Inference Format Matching

At inference, supply both a start image and a conditioning audio track, and use the same caption style and trigger phrase you trained with.

json
{
  "training_data_url": "https://example.com/a2v_groups.zip",
  "trigger_phrase": "",
  "rank": 32,
  "number_of_steps": 2000,
  "learning_rate": 0.0002,
  "number_of_frames": 89,
  "frame_rate": 24,
  "resolution": "medium",
  "aspect_ratio": "1:1",
  "validation": [
    {
      "prompt": "a person speaking to camera",
      "image_url": "https://example.com/face.png",
      "audio_url": "https://example.com/speech.wav"
    }
  ]
}
Diagnosing Issues
  • Motion does not match the audio: ensure your training pairs genuinely correspond; try lowering `learning_rate` if motion looks unstable, or add more well-matched data.
  • Color drift / artifacts over time: lower the `learning_rate` and/or add more varied, clean data.
  • Overfitting: fewer steps, lower `rank`, more groups.

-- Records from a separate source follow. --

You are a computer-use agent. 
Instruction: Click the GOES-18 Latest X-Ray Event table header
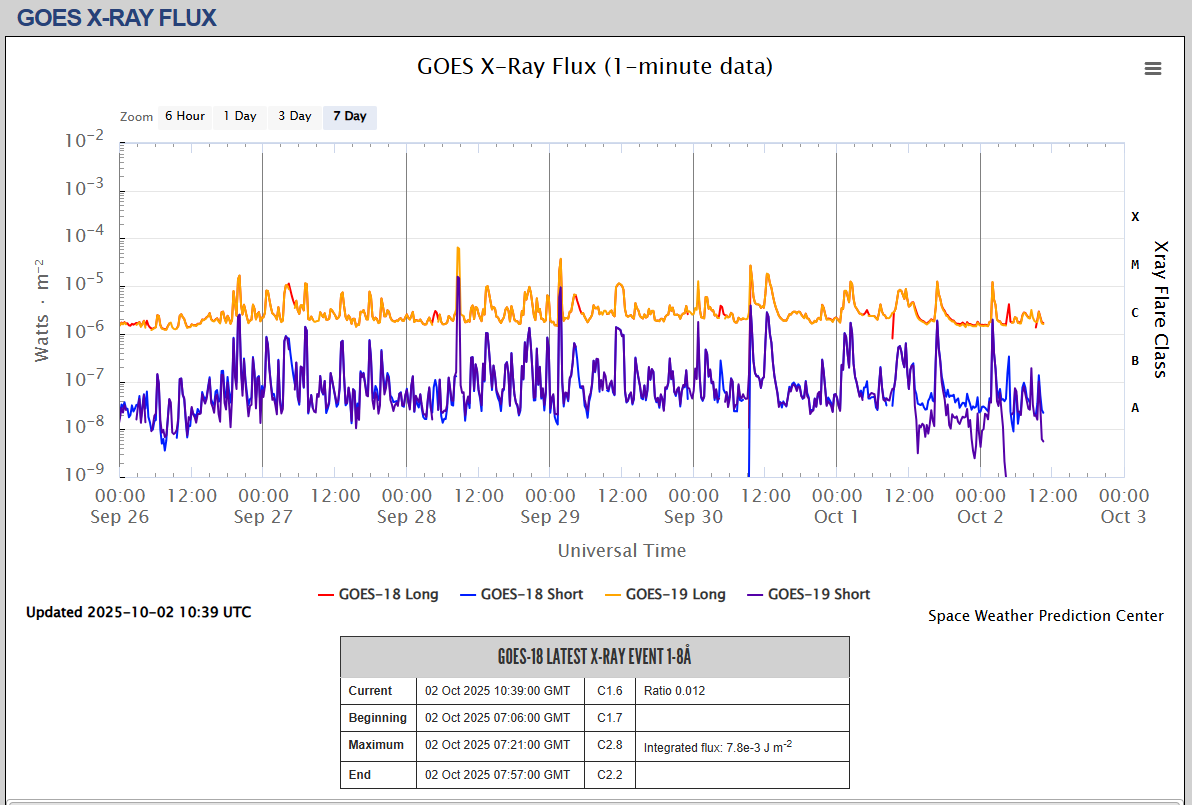point(594,657)
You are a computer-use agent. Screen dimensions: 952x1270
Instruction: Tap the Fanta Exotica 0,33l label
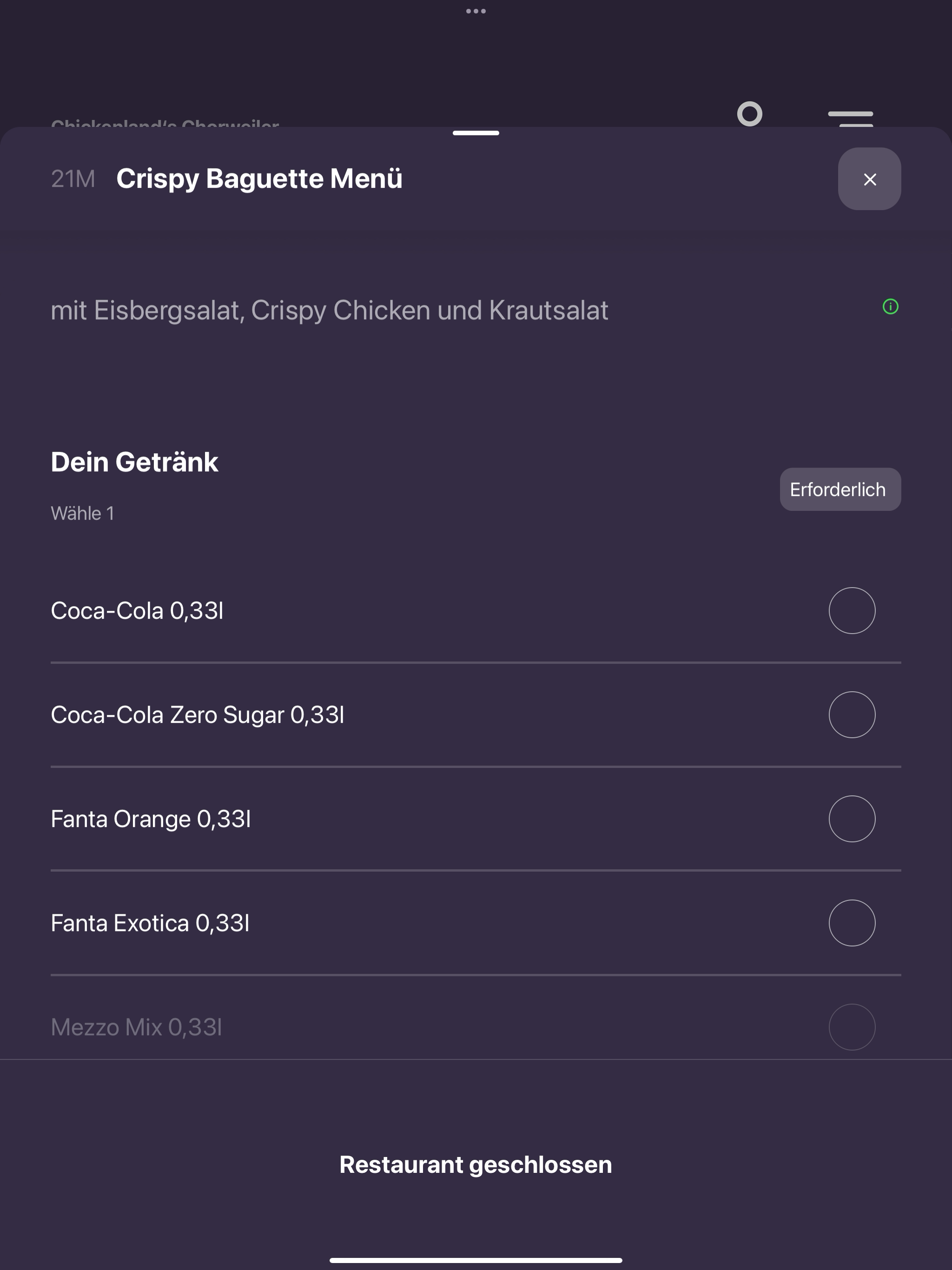tap(150, 923)
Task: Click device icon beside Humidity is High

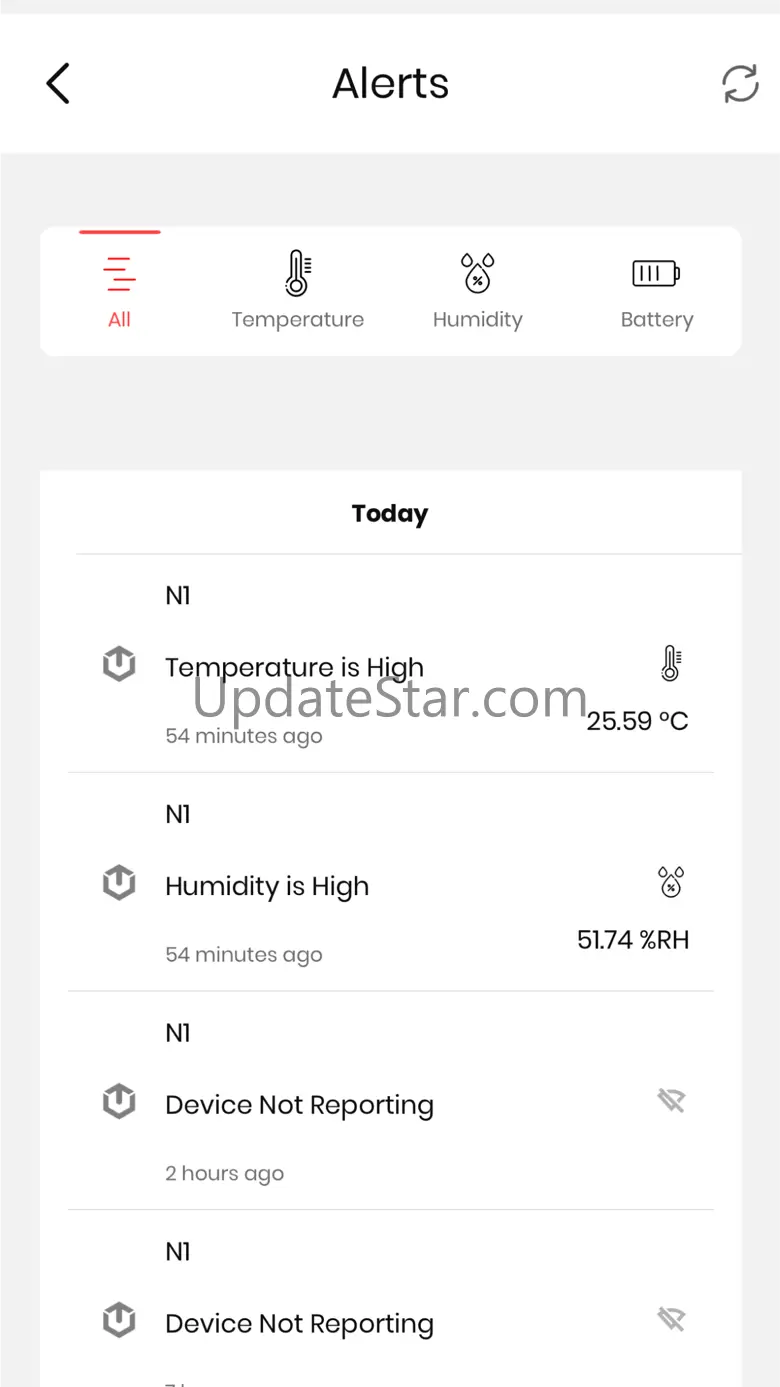Action: pyautogui.click(x=119, y=883)
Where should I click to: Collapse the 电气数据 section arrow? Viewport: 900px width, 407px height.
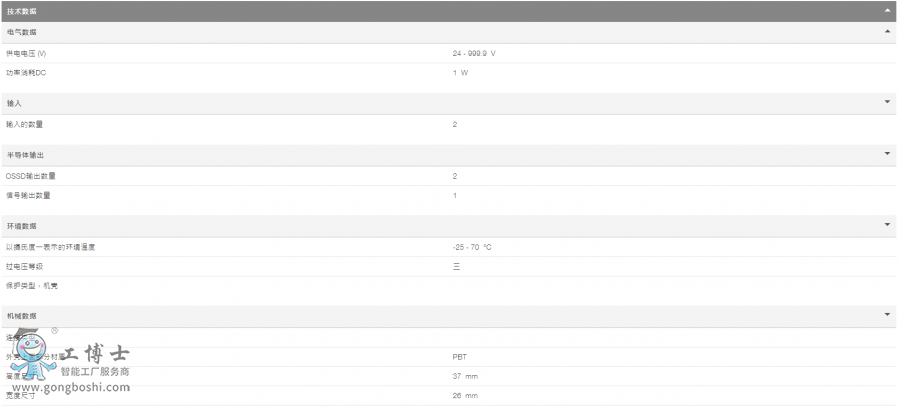887,32
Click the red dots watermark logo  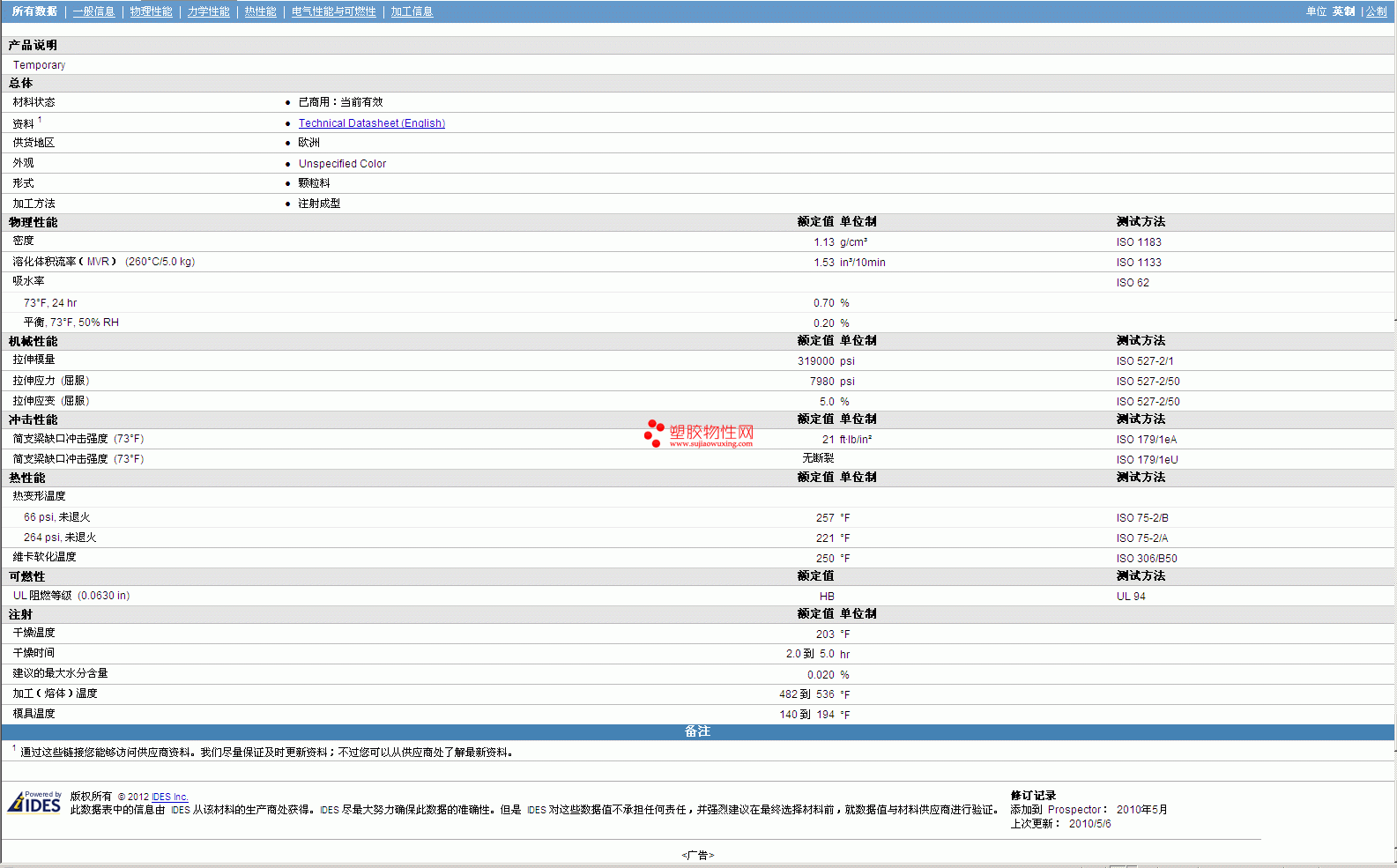pyautogui.click(x=653, y=433)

  • Dataset errors: each group needs a start image/video, an audio source, and an `_end` target with matching base names.
Validation Prompt Tips
  • Provide a fresh start image and audio track (not from training) to gauge generalization.
  • Make the audio length reasonable relative to `validation_number_of_frames` / `validation_frame_rate`.
Common Pitfalls
  • Missing audio source for a group (no `_audio` file and no audio track in the start video).
  • Start image that does not match the target footage style.
  • Forgetting to supply both image and audio at inference.